Return the records in full, with every character preserved.

"""

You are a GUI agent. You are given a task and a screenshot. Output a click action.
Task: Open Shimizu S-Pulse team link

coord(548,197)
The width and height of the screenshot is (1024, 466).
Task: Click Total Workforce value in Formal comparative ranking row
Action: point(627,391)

"""

**Answer box**
You are a GUI agent. You are given a task and a screenshot. Output a click action.
Task: Open Shimizu S-Pulse team link

coord(548,197)
The width and height of the screenshot is (1024, 466).
Task: Click Total Workforce value in Formal comparative ranking row
Action: point(627,391)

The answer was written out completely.